Sour Duck

World Shut Your Mouth!

Wednesday, November 07, 2007

And under the boughs unbowed

Line drawing of stylized crane.
Detail from The Crane Wife by Carson Ellis
The Decemberists have created a wonderfully lyrical album with The Crane Wife. There are many great moments, both musically and dramatically; here are a few of my favorite sections.

Colin Meloy writes the lyrics, and he has an ear for words and phrases. Once he writes a killer stanza, he's not above repeating it to stretching point, as on "Sons and Daughters":
"When we arrive, sons and daughters
We'll make our homes on the water
We'll build our walls of aluminum
We'll fill our mouths with cinnamon"
Extended through repetition until your heart nearly breaks for joy.

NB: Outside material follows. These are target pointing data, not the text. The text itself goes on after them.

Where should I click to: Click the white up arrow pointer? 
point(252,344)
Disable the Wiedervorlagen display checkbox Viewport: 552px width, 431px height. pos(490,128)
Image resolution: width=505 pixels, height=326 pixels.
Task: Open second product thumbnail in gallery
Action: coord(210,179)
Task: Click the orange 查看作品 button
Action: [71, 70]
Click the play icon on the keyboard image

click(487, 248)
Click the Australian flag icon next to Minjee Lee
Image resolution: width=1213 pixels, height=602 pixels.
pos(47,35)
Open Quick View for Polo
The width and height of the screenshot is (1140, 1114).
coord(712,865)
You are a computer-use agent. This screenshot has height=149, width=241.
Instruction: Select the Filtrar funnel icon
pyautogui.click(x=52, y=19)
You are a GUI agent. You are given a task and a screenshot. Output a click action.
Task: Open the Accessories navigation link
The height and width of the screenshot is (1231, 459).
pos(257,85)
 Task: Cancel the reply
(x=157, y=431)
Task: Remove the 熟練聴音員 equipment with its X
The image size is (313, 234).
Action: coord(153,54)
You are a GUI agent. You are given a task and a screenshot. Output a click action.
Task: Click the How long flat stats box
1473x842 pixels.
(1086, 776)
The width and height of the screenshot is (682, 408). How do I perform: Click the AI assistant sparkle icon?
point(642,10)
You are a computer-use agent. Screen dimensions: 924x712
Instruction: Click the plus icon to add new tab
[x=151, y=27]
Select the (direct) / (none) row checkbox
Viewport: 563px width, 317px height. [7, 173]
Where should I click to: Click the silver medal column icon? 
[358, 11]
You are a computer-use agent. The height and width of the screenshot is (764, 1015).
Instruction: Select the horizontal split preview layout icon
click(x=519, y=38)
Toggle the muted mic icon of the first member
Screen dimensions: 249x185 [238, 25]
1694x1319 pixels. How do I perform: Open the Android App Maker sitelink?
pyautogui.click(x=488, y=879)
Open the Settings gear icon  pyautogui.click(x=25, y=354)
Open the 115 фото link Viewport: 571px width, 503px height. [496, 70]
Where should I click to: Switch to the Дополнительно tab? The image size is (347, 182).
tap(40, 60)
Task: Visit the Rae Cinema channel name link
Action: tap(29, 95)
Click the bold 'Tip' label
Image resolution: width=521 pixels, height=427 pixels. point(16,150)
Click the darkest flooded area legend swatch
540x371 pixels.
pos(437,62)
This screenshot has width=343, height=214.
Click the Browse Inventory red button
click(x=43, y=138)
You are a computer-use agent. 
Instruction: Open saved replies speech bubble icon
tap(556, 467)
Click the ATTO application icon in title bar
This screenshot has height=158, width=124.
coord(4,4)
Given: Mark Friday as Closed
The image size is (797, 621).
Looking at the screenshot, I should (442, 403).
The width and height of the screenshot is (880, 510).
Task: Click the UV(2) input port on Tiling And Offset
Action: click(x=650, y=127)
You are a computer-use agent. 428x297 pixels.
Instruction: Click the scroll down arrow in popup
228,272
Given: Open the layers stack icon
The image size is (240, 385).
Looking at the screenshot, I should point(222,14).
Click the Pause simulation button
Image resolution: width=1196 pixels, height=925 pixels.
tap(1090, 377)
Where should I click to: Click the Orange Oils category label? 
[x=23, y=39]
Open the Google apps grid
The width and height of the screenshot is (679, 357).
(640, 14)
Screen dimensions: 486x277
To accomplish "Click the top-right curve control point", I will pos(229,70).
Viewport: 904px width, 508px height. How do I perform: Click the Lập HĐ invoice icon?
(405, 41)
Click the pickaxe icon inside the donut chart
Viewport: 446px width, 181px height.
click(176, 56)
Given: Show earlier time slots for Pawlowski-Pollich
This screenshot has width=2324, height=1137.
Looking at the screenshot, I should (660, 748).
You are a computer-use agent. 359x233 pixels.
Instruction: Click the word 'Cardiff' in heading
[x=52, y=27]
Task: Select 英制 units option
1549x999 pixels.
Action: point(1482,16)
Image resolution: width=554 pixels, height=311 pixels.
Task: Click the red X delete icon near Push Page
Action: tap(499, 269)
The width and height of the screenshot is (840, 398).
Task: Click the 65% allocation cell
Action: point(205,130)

My favorite dramatic moment occurs on "The Perfect Crime #2", not only for the startling image, but for the pause in a song that's been chugging away like a locamotive:
"It was like a ticker-tape parade
When the plastique on the safe was blown away
And we all gazed eye to eye
As we mouthed our silent goodbyes"

Some of the songs seem so authentically rooted in history, you wonder if band members spent time in a library, as The Band did for "The Night They Drove Old Dixie Down". "Yankee Bayonet" doesn't sound written, it sounds unearthed.

"You'll Not Feel the Drowning" reminds me of Richard and Linda Thompson's horrific "The End of the Rainbow" (I Want To See the Bright Lights Tonight) in both tone and intent. Although the former is sung to (presumably) the landlord's daughter, and the latter is sung to the narrator's son, both act as disquieting lullabies showing contempt for their targets.

Literary, tragic, upbeat, redemptive: The Crane Wife is one wave you want to be swallowed by.